- Exercise requirements -
Your reply should be the complete data, reproduced exactly.
━━━ Recorded data
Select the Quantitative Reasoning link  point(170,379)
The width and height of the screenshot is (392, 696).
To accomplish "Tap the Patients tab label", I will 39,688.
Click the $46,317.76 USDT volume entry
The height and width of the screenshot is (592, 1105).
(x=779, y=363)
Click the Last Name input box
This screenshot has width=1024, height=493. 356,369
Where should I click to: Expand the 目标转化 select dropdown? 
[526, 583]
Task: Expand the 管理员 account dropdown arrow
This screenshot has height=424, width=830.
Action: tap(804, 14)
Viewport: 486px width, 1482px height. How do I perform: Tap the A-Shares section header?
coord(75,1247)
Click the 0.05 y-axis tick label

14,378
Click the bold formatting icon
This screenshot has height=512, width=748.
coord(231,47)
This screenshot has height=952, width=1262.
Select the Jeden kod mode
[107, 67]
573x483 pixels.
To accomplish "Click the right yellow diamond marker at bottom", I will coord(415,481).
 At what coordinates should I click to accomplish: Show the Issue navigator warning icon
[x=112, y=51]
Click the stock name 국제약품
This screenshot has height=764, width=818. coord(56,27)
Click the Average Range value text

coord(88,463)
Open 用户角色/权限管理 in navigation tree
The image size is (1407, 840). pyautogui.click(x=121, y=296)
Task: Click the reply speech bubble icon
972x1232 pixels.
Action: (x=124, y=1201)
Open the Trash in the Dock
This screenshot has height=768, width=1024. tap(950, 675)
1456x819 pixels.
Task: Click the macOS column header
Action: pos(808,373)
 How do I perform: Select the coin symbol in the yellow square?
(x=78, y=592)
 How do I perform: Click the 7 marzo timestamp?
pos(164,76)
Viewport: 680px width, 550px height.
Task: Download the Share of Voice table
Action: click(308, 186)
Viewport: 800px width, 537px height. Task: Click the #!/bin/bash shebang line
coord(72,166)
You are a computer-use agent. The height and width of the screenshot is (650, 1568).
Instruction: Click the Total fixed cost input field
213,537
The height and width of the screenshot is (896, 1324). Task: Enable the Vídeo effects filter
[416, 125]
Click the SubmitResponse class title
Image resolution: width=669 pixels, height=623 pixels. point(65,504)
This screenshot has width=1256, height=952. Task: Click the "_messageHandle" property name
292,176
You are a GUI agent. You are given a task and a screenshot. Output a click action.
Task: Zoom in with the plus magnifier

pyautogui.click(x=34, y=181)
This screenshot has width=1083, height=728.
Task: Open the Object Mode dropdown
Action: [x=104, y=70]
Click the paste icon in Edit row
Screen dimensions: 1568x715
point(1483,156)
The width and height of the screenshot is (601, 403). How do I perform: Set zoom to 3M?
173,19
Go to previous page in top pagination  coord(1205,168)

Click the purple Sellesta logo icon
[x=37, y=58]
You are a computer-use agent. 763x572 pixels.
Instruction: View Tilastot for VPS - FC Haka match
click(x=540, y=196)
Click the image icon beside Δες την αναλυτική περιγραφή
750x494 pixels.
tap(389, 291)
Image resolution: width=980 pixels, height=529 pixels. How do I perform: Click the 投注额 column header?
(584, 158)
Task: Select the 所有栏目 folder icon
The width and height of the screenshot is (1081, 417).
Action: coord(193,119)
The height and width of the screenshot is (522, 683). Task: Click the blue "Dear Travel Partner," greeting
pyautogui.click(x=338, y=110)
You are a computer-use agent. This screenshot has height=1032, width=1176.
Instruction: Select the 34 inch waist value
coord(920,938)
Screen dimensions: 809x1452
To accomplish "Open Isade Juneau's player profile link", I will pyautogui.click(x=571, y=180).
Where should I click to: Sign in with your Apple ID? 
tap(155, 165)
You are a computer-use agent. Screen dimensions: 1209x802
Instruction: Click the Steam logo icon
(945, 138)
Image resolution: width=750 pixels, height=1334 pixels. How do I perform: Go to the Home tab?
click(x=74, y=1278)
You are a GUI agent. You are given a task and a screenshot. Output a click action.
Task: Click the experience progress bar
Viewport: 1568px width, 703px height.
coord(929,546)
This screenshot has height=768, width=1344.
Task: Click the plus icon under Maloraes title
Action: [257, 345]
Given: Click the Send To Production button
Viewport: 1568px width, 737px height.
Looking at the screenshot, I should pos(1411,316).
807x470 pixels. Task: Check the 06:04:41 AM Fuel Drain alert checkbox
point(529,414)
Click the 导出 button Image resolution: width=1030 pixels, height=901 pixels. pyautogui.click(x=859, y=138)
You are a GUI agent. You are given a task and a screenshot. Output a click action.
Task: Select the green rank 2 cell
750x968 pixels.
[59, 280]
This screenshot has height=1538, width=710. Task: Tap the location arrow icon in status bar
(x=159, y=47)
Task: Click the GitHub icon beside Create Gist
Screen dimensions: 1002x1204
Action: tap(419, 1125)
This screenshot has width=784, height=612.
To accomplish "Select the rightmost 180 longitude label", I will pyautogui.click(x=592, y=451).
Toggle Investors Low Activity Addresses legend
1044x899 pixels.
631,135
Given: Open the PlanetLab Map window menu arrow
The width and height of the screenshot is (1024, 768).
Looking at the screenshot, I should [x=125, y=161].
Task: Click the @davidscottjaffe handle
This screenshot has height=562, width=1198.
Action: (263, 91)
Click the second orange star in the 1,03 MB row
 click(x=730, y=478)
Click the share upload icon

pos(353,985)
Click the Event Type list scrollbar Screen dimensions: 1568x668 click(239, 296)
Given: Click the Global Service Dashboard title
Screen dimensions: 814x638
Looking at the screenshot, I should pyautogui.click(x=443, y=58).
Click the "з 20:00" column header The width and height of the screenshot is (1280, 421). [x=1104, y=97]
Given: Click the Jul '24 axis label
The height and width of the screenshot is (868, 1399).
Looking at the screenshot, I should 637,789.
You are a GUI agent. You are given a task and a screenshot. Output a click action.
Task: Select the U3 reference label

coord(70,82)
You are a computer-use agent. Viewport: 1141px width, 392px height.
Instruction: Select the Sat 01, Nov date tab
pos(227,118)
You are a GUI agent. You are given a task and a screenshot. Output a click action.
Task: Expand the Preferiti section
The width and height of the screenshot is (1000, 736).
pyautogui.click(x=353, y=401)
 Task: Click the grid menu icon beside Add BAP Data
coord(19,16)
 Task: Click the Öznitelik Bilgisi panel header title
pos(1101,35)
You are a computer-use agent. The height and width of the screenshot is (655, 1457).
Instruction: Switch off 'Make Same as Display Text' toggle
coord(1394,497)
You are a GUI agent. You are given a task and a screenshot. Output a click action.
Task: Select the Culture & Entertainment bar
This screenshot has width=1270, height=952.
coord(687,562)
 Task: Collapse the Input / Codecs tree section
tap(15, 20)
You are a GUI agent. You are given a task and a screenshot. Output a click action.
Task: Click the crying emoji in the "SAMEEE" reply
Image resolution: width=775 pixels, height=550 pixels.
━━━━━━
- Written solution -
Select the Quantitative Reasoning link  point(170,379)
The width and height of the screenshot is (392, 696).
To accomplish "Tap the Patients tab label", I will 39,688.
Click the $46,317.76 USDT volume entry
The height and width of the screenshot is (592, 1105).
(x=779, y=363)
Click the Last Name input box
This screenshot has width=1024, height=493. 356,369
Where should I click to: Expand the 目标转化 select dropdown? 
[526, 583]
Task: Expand the 管理员 account dropdown arrow
This screenshot has height=424, width=830.
Action: tap(804, 14)
Viewport: 486px width, 1482px height. How do I perform: Tap the A-Shares section header?
coord(75,1247)
Click the 0.05 y-axis tick label

14,378
Click the bold formatting icon
This screenshot has height=512, width=748.
coord(231,47)
This screenshot has height=952, width=1262.
Select the Jeden kod mode
[107, 67]
573x483 pixels.
To accomplish "Click the right yellow diamond marker at bottom", I will coord(415,481).
 At what coordinates should I click to accomplish: Show the Issue navigator warning icon
[x=112, y=51]
Click the stock name 국제약품
This screenshot has height=764, width=818. coord(56,27)
Click the Average Range value text

coord(88,463)
Open 用户角色/权限管理 in navigation tree
The image size is (1407, 840). pyautogui.click(x=121, y=296)
Task: Click the reply speech bubble icon
972x1232 pixels.
Action: (x=124, y=1201)
Open the Trash in the Dock
This screenshot has height=768, width=1024. tap(950, 675)
1456x819 pixels.
Task: Click the macOS column header
Action: pos(808,373)
 How do I perform: Select the coin symbol in the yellow square?
(x=78, y=592)
 How do I perform: Click the 7 marzo timestamp?
pos(164,76)
Viewport: 680px width, 550px height.
Task: Download the Share of Voice table
Action: click(308, 186)
Viewport: 800px width, 537px height. Task: Click the #!/bin/bash shebang line
coord(72,166)
You are a computer-use agent. The height and width of the screenshot is (650, 1568).
Instruction: Click the Total fixed cost input field
213,537
The height and width of the screenshot is (896, 1324). Task: Enable the Vídeo effects filter
[416, 125]
Click the SubmitResponse class title
Image resolution: width=669 pixels, height=623 pixels. point(65,504)
This screenshot has width=1256, height=952. Task: Click the "_messageHandle" property name
292,176
You are a GUI agent. You are given a task and a screenshot. Output a click action.
Task: Zoom in with the plus magnifier

pyautogui.click(x=34, y=181)
This screenshot has width=1083, height=728.
Task: Open the Object Mode dropdown
Action: [x=104, y=70]
Click the paste icon in Edit row
Screen dimensions: 1568x715
point(1483,156)
The width and height of the screenshot is (601, 403). How do I perform: Set zoom to 3M?
173,19
Go to previous page in top pagination  coord(1205,168)

Click the purple Sellesta logo icon
[x=37, y=58]
You are a computer-use agent. 763x572 pixels.
Instruction: View Tilastot for VPS - FC Haka match
click(x=540, y=196)
Click the image icon beside Δες την αναλυτική περιγραφή
750x494 pixels.
tap(389, 291)
Image resolution: width=980 pixels, height=529 pixels. How do I perform: Click the 投注额 column header?
(584, 158)
Task: Select the 所有栏目 folder icon
The width and height of the screenshot is (1081, 417).
Action: coord(193,119)
The height and width of the screenshot is (522, 683). Task: Click the blue "Dear Travel Partner," greeting
pyautogui.click(x=338, y=110)
You are a computer-use agent. This screenshot has height=1032, width=1176.
Instruction: Select the 34 inch waist value
coord(920,938)
Screen dimensions: 809x1452
To accomplish "Open Isade Juneau's player profile link", I will pyautogui.click(x=571, y=180).
Where should I click to: Sign in with your Apple ID? 
tap(155, 165)
You are a computer-use agent. Screen dimensions: 1209x802
Instruction: Click the Steam logo icon
(945, 138)
Image resolution: width=750 pixels, height=1334 pixels. How do I perform: Go to the Home tab?
click(x=74, y=1278)
You are a GUI agent. You are given a task and a screenshot. Output a click action.
Task: Click the experience progress bar
Viewport: 1568px width, 703px height.
coord(929,546)
This screenshot has height=768, width=1344.
Task: Click the plus icon under Maloraes title
Action: [257, 345]
Given: Click the Send To Production button
Viewport: 1568px width, 737px height.
Looking at the screenshot, I should pos(1411,316).
807x470 pixels. Task: Check the 06:04:41 AM Fuel Drain alert checkbox
point(529,414)
Click the 导出 button Image resolution: width=1030 pixels, height=901 pixels. pyautogui.click(x=859, y=138)
You are a GUI agent. You are given a task and a screenshot. Output a click action.
Task: Select the green rank 2 cell
750x968 pixels.
[59, 280]
This screenshot has height=1538, width=710. Task: Tap the location arrow icon in status bar
(x=159, y=47)
Task: Click the GitHub icon beside Create Gist
Screen dimensions: 1002x1204
Action: tap(419, 1125)
This screenshot has width=784, height=612.
To accomplish "Select the rightmost 180 longitude label", I will pyautogui.click(x=592, y=451).
Toggle Investors Low Activity Addresses legend
1044x899 pixels.
631,135
Given: Open the PlanetLab Map window menu arrow
The width and height of the screenshot is (1024, 768).
Looking at the screenshot, I should [x=125, y=161].
Task: Click the @davidscottjaffe handle
This screenshot has height=562, width=1198.
Action: (263, 91)
Click the second orange star in the 1,03 MB row
 click(x=730, y=478)
Click the share upload icon

pos(353,985)
Click the Event Type list scrollbar Screen dimensions: 1568x668 click(239, 296)
Given: Click the Global Service Dashboard title
Screen dimensions: 814x638
Looking at the screenshot, I should pyautogui.click(x=443, y=58).
Click the "з 20:00" column header The width and height of the screenshot is (1280, 421). [x=1104, y=97]
Given: Click the Jul '24 axis label
The height and width of the screenshot is (868, 1399).
Looking at the screenshot, I should 637,789.
You are a GUI agent. You are given a task and a screenshot. Output a click action.
Task: Select the U3 reference label

coord(70,82)
You are a computer-use agent. Viewport: 1141px width, 392px height.
Instruction: Select the Sat 01, Nov date tab
pos(227,118)
You are a GUI agent. You are given a task and a screenshot. Output a click action.
Task: Expand the Preferiti section
The width and height of the screenshot is (1000, 736).
pyautogui.click(x=353, y=401)
 Task: Click the grid menu icon beside Add BAP Data
coord(19,16)
 Task: Click the Öznitelik Bilgisi panel header title
pos(1101,35)
You are a computer-use agent. The height and width of the screenshot is (655, 1457).
Instruction: Switch off 'Make Same as Display Text' toggle
coord(1394,497)
You are a GUI agent. You are given a task and a screenshot. Output a click action.
Task: Select the Culture & Entertainment bar
This screenshot has width=1270, height=952.
coord(687,562)
 Task: Collapse the Input / Codecs tree section
tap(15, 20)
You are a GUI agent. You are given a task and a screenshot. Output a click action.
Task: Click the crying emoji in the "SAMEEE" reply
Image resolution: width=775 pixels, height=550 pixels.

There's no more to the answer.